:: Records for the task ::
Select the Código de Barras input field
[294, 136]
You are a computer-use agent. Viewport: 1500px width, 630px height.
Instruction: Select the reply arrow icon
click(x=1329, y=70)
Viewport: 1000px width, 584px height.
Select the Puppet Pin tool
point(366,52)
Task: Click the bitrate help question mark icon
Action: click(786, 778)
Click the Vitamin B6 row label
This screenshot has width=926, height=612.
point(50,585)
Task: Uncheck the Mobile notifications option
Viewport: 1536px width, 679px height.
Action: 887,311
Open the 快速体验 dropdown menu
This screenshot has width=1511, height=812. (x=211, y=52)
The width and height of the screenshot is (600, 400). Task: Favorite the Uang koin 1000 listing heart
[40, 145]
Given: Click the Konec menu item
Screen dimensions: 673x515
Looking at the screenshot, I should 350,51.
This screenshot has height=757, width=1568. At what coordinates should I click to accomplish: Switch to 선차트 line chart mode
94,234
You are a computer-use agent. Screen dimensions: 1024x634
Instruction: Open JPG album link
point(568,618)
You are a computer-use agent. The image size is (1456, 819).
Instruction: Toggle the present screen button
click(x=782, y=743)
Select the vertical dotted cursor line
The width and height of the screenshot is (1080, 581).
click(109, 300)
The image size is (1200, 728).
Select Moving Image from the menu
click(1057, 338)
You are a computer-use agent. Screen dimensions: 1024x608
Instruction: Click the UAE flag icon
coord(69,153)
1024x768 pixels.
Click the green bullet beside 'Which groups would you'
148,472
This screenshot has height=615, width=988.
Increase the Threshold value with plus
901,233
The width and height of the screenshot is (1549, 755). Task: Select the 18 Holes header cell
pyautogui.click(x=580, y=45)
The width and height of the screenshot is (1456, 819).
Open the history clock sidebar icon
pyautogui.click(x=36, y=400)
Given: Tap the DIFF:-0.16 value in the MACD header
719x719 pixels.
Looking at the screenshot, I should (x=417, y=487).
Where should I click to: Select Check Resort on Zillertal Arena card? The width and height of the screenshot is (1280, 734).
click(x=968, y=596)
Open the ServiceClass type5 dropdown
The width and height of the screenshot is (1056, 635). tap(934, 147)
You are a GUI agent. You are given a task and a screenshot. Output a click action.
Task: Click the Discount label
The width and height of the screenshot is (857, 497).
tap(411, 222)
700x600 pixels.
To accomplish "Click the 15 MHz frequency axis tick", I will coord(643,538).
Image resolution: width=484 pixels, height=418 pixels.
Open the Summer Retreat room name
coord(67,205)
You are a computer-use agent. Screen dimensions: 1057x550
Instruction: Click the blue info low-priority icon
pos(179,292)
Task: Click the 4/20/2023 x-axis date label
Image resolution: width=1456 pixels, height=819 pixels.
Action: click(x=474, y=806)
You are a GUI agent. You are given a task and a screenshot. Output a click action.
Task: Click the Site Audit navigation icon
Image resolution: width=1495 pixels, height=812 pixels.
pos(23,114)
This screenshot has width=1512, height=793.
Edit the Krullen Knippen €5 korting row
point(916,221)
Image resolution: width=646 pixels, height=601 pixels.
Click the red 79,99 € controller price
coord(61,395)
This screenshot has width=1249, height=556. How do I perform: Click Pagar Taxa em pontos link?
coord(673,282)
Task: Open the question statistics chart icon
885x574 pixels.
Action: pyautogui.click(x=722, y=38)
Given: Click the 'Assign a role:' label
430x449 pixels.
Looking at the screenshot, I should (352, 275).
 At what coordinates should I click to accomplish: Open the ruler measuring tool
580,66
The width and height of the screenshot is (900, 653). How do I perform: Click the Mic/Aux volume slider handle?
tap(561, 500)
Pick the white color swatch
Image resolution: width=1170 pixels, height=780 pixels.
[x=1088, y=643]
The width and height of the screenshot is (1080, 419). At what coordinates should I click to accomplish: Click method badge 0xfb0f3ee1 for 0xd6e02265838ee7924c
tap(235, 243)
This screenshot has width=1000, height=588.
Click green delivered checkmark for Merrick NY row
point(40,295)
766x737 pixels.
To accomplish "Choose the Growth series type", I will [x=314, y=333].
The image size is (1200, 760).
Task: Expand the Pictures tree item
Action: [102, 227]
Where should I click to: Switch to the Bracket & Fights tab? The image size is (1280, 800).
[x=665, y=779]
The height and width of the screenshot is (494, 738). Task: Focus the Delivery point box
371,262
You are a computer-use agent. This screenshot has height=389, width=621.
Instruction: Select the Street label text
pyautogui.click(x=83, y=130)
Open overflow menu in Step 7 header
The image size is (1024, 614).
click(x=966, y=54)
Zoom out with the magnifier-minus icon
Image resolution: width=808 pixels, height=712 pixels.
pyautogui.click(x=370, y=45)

:: Short task ::
Copy every line above that contains the word "header". Case counts, so copy only lines where the letters match in case.

:: Completed exercise ::
The width and height of the screenshot is (1549, 755). Task: Select the 18 Holes header cell
Given: Tap the DIFF:-0.16 value in the MACD header
Open overflow menu in Step 7 header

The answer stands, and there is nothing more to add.